OQPSK for Meteor MN2-2 LRPT

lrpt

#1

It appears Meteor MN2-2 uses OQPSK demodulation, where as the older Meteor MN2 uses QPSK demodulation. The current 3rd party LRPT demodulation scripts for gr-satnogs only support QPSK demodulation.

I’m trying to adapt the 3rd party LRPT demodulator that we use with gr-satnogs to enable OQPSK demodulation.

The difference between OQPSK and QPSK is that the former uses exclusively 90 degree phase changes, but at twice the symbol rate. So far I’ve managed to get a clean constellation diagram by increasing the symbol rate by a factor of 2 to deal with the half symbol phase changes. Unfortunately using only half of the decoded bits does not seem to work for OQPSK input.

Any suggestions for how to fix this?

I’ve extracted 10s of data from a Meteor MN2 and Meteor MN2-2 pass from station #39 and uploaded them to:


The gnuradio flowgraph is at https://www.dropbox.com/s/i5ebj0lkhegqv0w/offline_lrpt_mn22.grc?dl=0 (Note that this has a 144ksps symbol rate and uses the ‘Keep 1 in 2’ block before the constellation decoder).


#2

Hi there!

So, i have also previously tried to write a decoder for OQPSK but eventually came across some issues. The way i see it, in an abstract way, OQPSK modulates the input bits in a way that there is only one “new” bit of information at each constellation point : if you start counting the transmitter’s constellation points, the even points modulate the even input bits on the I component - and keep the Q component the same as the previous- and odd points modulate the odd bits - again by keeping the I component the same- achieving at most 90 degree shifts. This way the symbol rate is indeed two times that of a QPSK signal. The “Keep 1 in 2” block that you use though, discards one of the two constellation points that hold either the even or the odd bits, so that’s why i think that it doesn’t work


#3

Thanks for the pointers. So you suggest to run the flowchart at twice the symbol rate and deal with it in the bitstream?


#4

Yes, i would deal with it in the bitstream since i don’t see any other way that this can be done with existing gnuradio blocks. As for the symbol rate, i would go with the one reported for the Meteor. If a symbol rate of 72k is reported by the operators then i would assume that it refers to OQPSK symbols, so i’d run the flowgraph at 72k. If that didn’t work i’d try doubling the rate at a second iteration


#5

I’m wondering if adding a delay of half a symbol to the in-phase component will turn the OQPSK IQ stream into a QPSK one…


#6

That could do the trick. But maybe a delay of one symbol period is needed in the in-phase component, provided that you run the flowgraph at the reported symbol rate. And then you throw away one-in-two symbols and you have the corresponding qpsk symbol.


#7

One of the tricks here is going to be figuring out what flow-graph to run for METEOR M2 and M2-2, since they are both listed as LRPT.

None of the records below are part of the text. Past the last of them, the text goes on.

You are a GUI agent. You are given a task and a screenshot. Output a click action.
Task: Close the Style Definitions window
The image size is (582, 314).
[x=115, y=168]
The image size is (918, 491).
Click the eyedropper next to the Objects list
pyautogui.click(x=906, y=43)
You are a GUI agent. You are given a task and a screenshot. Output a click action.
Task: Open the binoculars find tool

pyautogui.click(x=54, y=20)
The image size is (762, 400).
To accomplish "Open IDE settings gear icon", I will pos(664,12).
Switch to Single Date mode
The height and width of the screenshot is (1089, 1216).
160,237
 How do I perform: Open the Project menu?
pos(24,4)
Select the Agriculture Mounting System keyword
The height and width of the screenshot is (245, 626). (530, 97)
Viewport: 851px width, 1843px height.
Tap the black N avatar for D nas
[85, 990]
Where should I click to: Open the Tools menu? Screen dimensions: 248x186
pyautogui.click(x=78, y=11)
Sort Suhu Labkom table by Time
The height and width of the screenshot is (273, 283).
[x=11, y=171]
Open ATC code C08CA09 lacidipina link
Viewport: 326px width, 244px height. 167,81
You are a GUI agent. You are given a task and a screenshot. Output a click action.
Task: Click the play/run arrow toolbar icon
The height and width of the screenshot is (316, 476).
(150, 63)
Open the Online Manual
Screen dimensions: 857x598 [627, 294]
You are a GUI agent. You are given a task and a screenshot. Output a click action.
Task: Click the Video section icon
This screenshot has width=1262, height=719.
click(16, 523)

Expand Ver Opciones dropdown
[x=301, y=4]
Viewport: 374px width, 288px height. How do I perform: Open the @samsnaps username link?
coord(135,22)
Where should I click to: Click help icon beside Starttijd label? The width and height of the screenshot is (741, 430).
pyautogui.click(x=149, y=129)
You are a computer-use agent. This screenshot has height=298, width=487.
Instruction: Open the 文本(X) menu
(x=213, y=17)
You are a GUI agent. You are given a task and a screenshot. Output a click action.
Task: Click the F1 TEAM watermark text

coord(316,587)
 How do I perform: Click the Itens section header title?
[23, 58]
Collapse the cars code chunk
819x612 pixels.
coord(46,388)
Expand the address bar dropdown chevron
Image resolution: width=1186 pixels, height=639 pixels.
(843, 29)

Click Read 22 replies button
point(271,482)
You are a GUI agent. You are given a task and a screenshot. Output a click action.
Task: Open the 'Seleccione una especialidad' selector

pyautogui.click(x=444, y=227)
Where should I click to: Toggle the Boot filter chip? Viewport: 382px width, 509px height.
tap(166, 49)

I note that the TLE for the observation is available in the spawn_observer function (where we add in the line for LRPT), so I guess we can select the appropriate flow-graph based on the satellite ID.


#8

I’ve managed to get this going with various sample recordings. The flow-graph needs a bit more work to clean up the constellation, but it’s a start. Here’s the GRC file


#9

Thanks for that!

It seems the medet decoder also needs work to support Meteor MN2-2.


#10

Here’s a partial image I just decoded from @vk5qi’s recording.


#11

And now it has switched to 80ksps mode! You can see the signal is wider in this observation: https://network.satnogs.org/observations/858187/
IQ for this recording is here: http://satnogs-iq.s3-ap-southeast-2.amazonaws.com/858187.raw

Is it just the sample rate that’s changed? Or more?


#12

From what I’ve seen this is also OQPSK modulated, so while we may be able to demodulate it, it still is not supported by medet.